━━ EXTRAIT DU DOCUMENT ━━

Nous n'omettrons pas que les femmes mises en contraste avec Ulysse, sont d'un bon ton de couleur ; que leurs formes sont agréables ; mais qu'elles plaisent moins par la grâce des contours, que par une sage et noble régularité ; que leurs extrémités sont traitées avec soin ; que l'effroi de quelques compagnes de Nausica, vaincu par la curiosité, leur permet dans leur fuite de tourner la tête en arrière, non pour imiter la Galatée de Virgile, mal cachée par les saules, mais seulement pour céder à cet instinct qui perdit la parente d'un patriarche, ce qui est bien mieux entendu ; et que les plans sont assez heureusement ménagés sur la toile, pour laisser la vue aller en toute liberté jusqu'au fond du tableau, c'est-à-dire jusqu'aux montagnes qui le bornent et au pied desquelles est bâtie la ville d'Alcinoüs. Nous remarquerons que la célébrité des jardins de ce bon roi, célébrité devenue classique, eut dû engager l'artiste à les placer ici en perspective. C'est à quoi le Poussin n'eût eu garde de manquer, et nous sommes surpris que M. Wafflard ait négligé cette heureuse occasion d'ajouter à la vérité pittoresque de son sujet. Nous trouverons encore que les proportions de la jeune Phéacienne qui, par un sentiment si naturel de pudeur, essaie de s'envelopper avec la tunique de Nausica, sont un peu grêles : ce n'est pas qu'elles ne conviennent à l'âge tendre que l'artiste a eu probablement l'intention de mettre en scène, mais c'est qu'il eût pu leur en substituer d'autres d'un aspect plus flatteur. Enfin le char attelé de deux mules et que des femmes chargent de la garde-robe toute trempée du vieux roi, quoique assez prononcé dans l'éloignement, s'explique mal et ne nous a pas semblé d'une forme antique.

━━━

## CONSIGNE À SUIVRE
Pouvez-vous prolonger la critique ci-dessus du tableau d'Ulysse et Nausica, en reprenant juste après sa dernière phrase ?

━━ JEU D'ENREGISTREMENTS ━━

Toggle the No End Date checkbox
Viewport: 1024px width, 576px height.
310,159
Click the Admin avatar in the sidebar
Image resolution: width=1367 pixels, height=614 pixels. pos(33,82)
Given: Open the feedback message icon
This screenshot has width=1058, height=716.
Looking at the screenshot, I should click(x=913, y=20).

━━━
━━ JEU D'ENREGISTREMENTS ━━

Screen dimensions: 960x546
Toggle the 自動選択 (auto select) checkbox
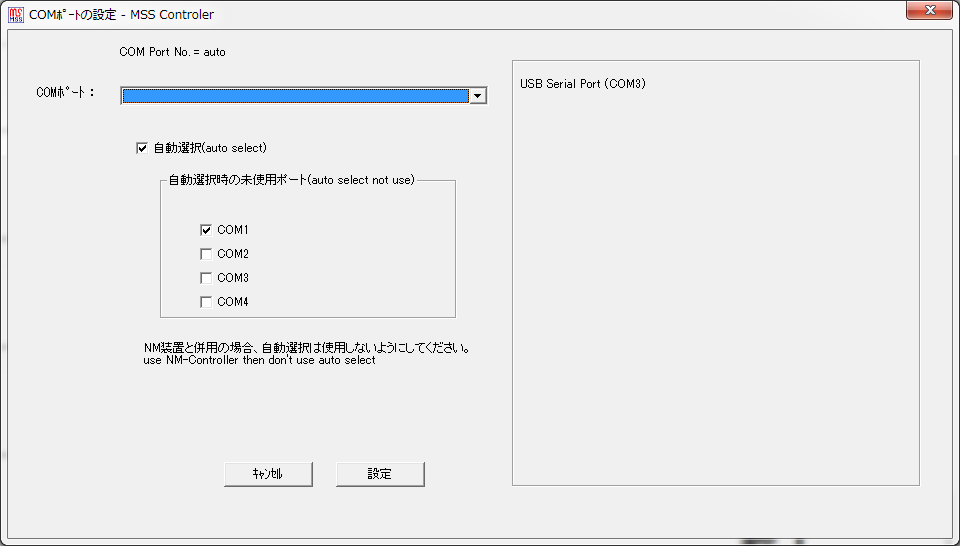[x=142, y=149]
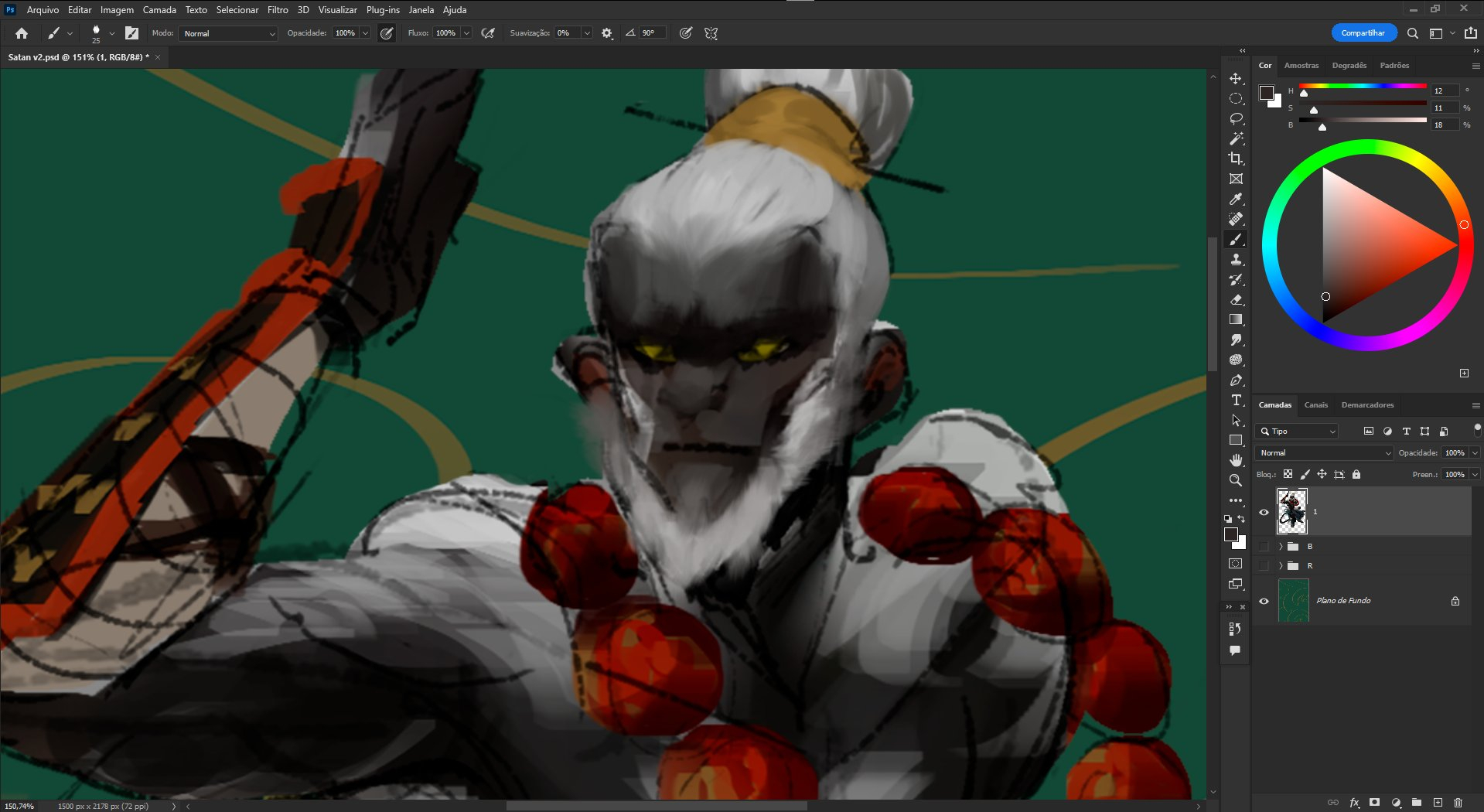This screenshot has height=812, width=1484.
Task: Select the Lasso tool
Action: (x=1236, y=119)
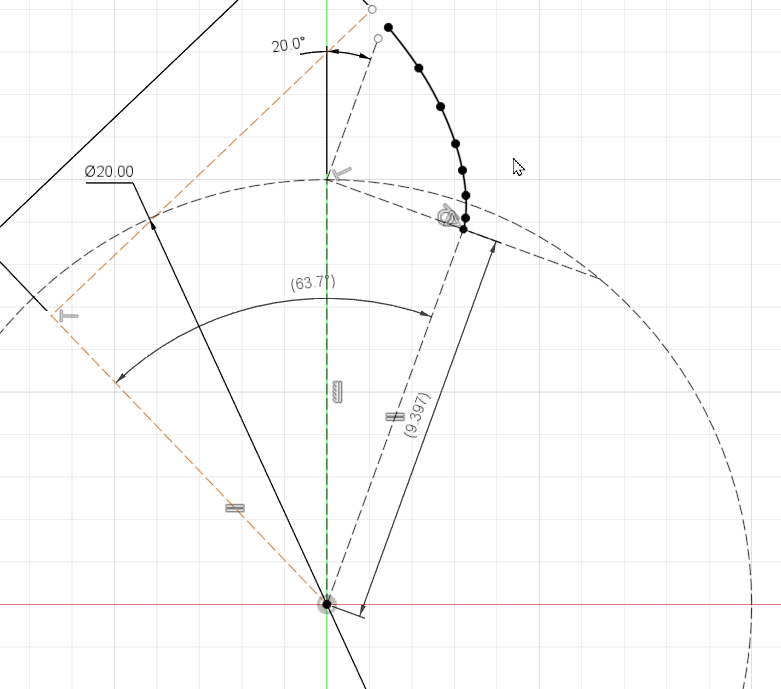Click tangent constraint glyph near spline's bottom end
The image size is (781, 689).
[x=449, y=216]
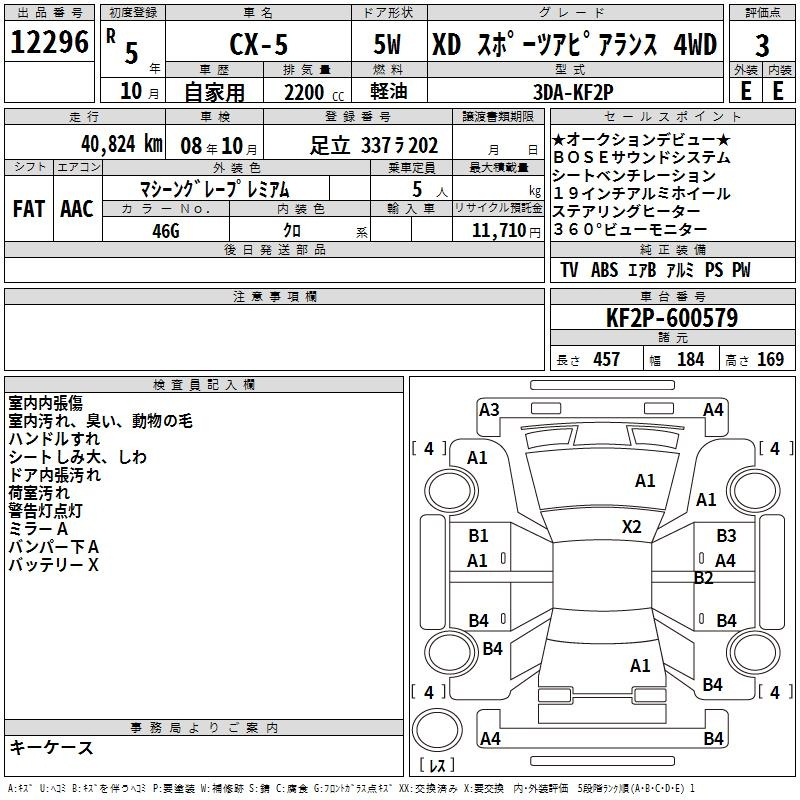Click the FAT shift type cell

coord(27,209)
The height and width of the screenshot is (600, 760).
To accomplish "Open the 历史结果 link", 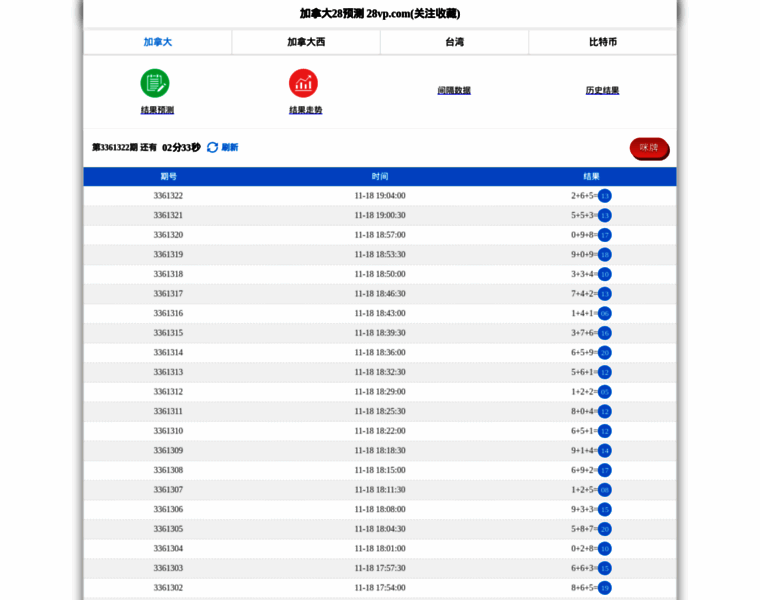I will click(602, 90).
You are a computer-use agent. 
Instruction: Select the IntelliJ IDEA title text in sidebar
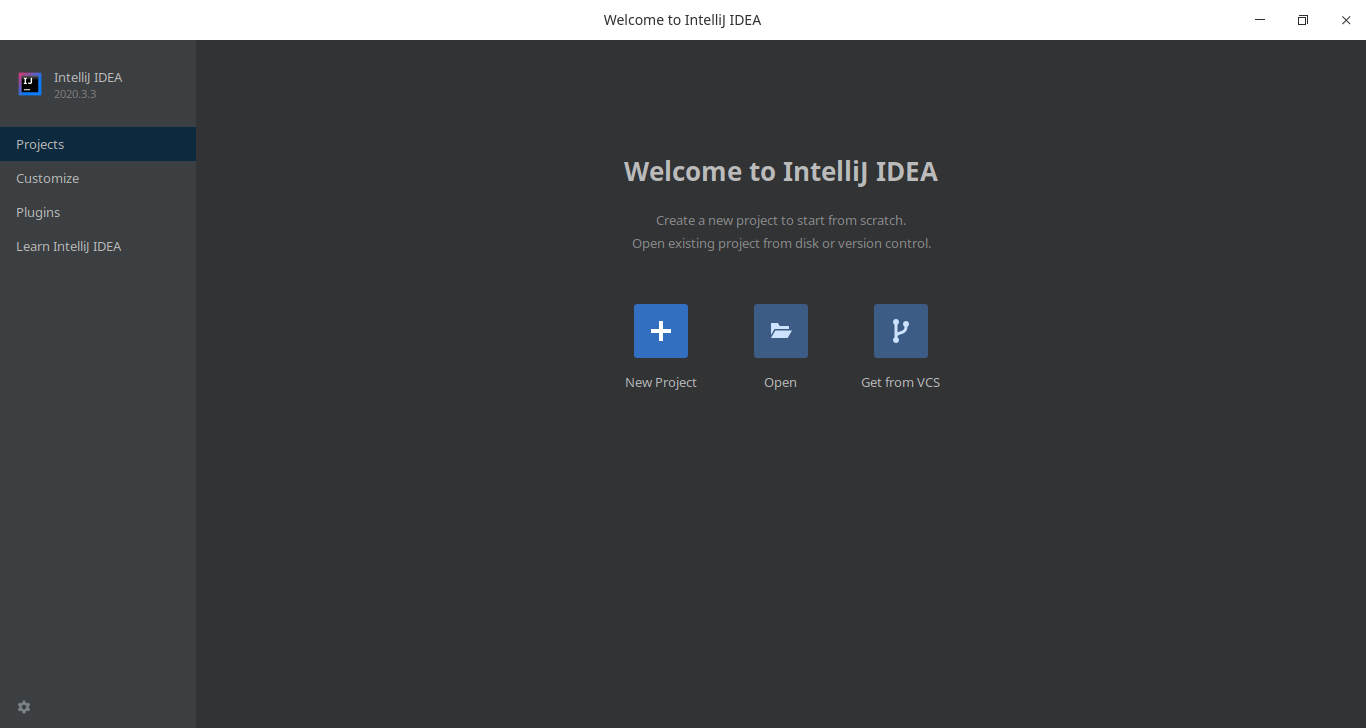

━━━
━━ JEU D'ENREGISTREMENTS ━━

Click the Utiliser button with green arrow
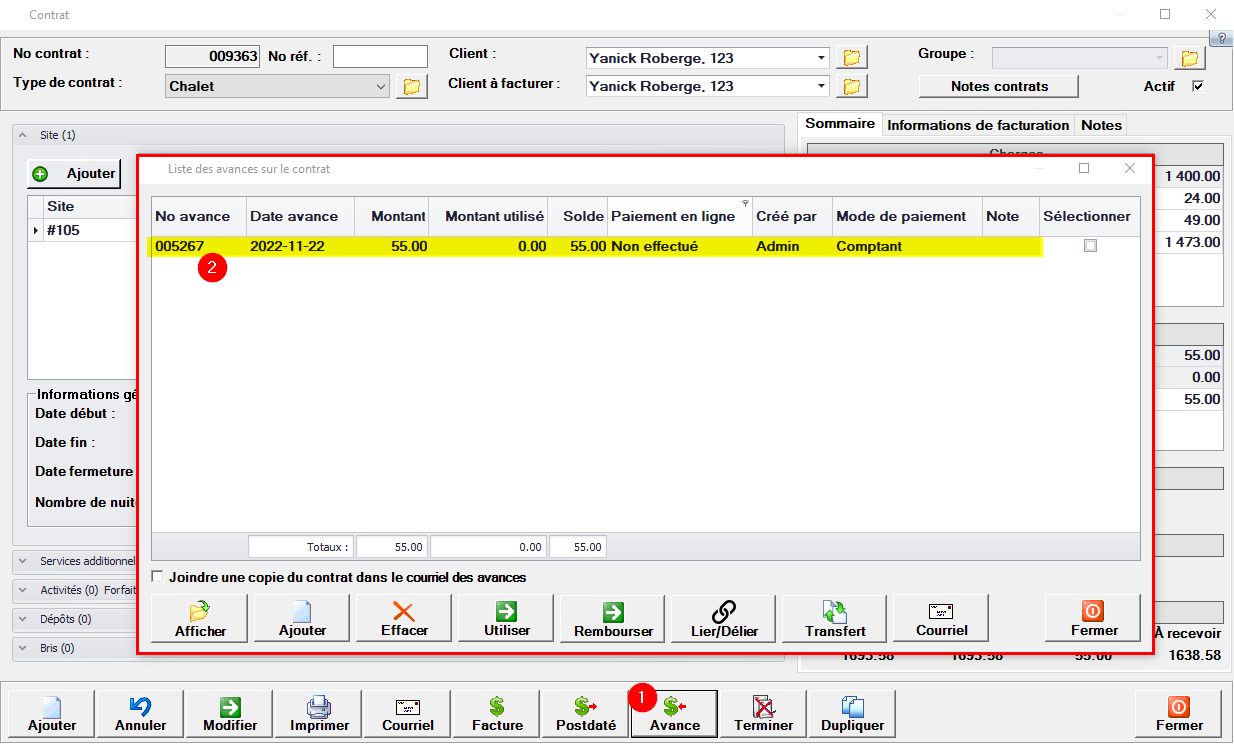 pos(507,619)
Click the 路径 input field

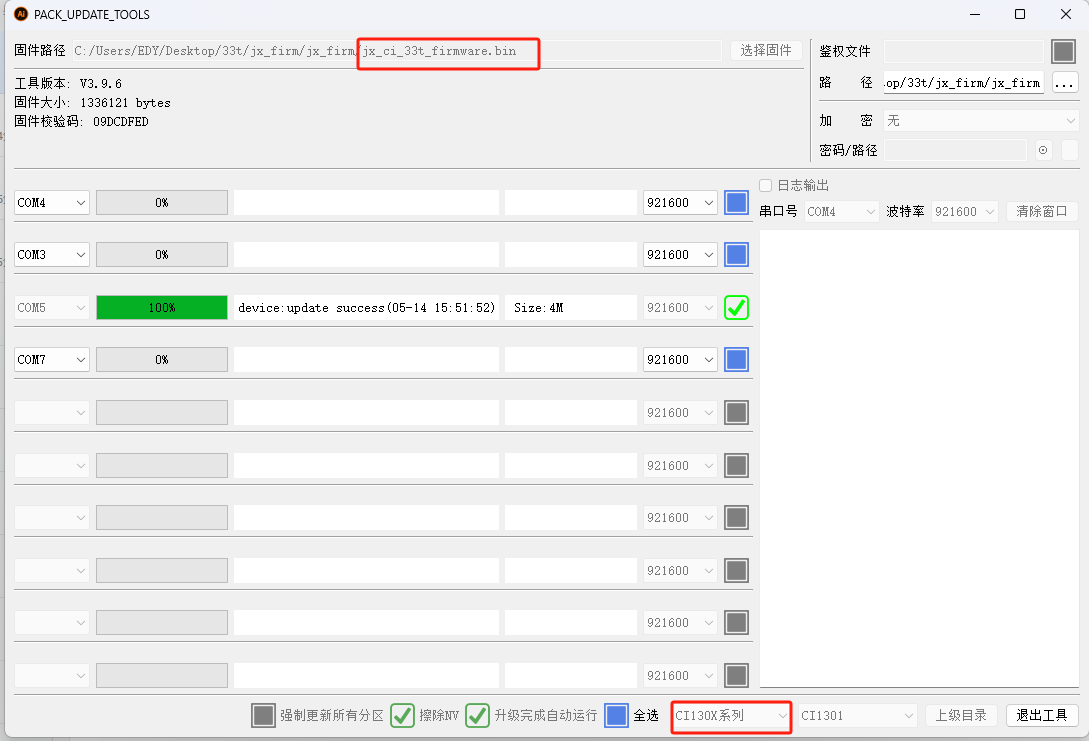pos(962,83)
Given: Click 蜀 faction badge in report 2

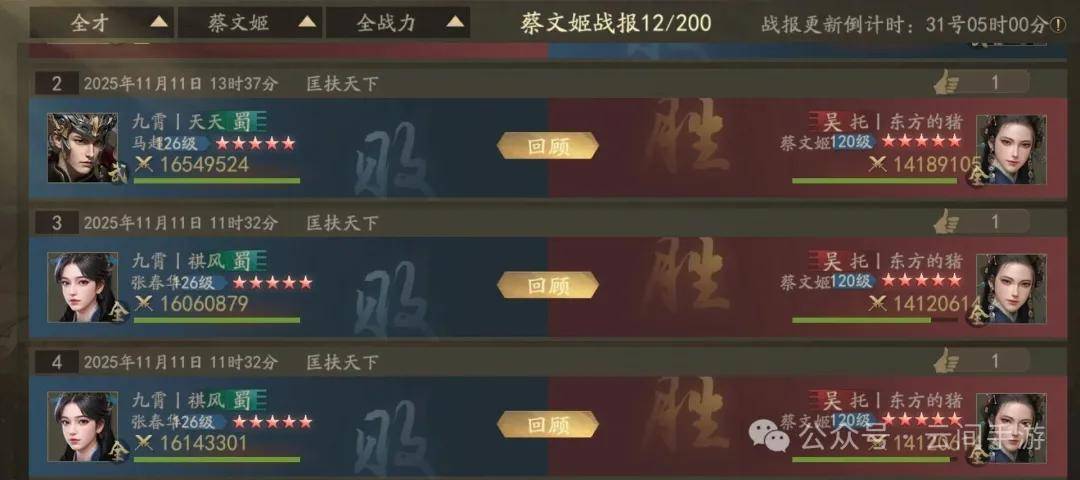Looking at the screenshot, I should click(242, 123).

━━━

## PROBLÈME RÉSOLU
Mais voilà que nous nous livrons à un examen sévère et détaillé d'un charmant ouvrage (3), tandis que notre seul désir était de prouver, par son succès, que la peinture admet des nudités, quand elles ont des motifs, et qu'alors ni l'oeil ni la pensée la plus austère ne les repousse. Effectivement il n'est pas d'appartement de femme où l'ouvrage de M. Wafflard parut déplacé. Nous ne cesserons de le redire : le nu veut être motivé en peinture, et le pinceau ne doit encore s'y hasarder qu'avec décence, comme dans la Suzanne de Santerre, vrai modèle de la manière de traiter les sujets religieux. Encore un mot sur le nu : c'est une carrière où le pinceau peut se permettre beaucoup plus, quand il reproduit les formes de la femme, que quand il révèle celles de l'homme. La raison en est simple : la pudeur est l'apanage de la vierge, de l'épouse et de la mère de famille; c'est leur vertu personnelle et le gage de toutes les autres. Elles peuvent s'affliger de leur propre nudité ; mais elles en seront moins blessées que lorsque celle d'un autre sexe viendra s'offrir à leurs regards.


NOTES

1. Ce tableau, de grandeur naturelle et d'une exécution très-savante, a été vendu, il y a sept ans, à l'hôtel de Bullion, où nous l'avons vit. Il est connu par la belle estampe de Porporati.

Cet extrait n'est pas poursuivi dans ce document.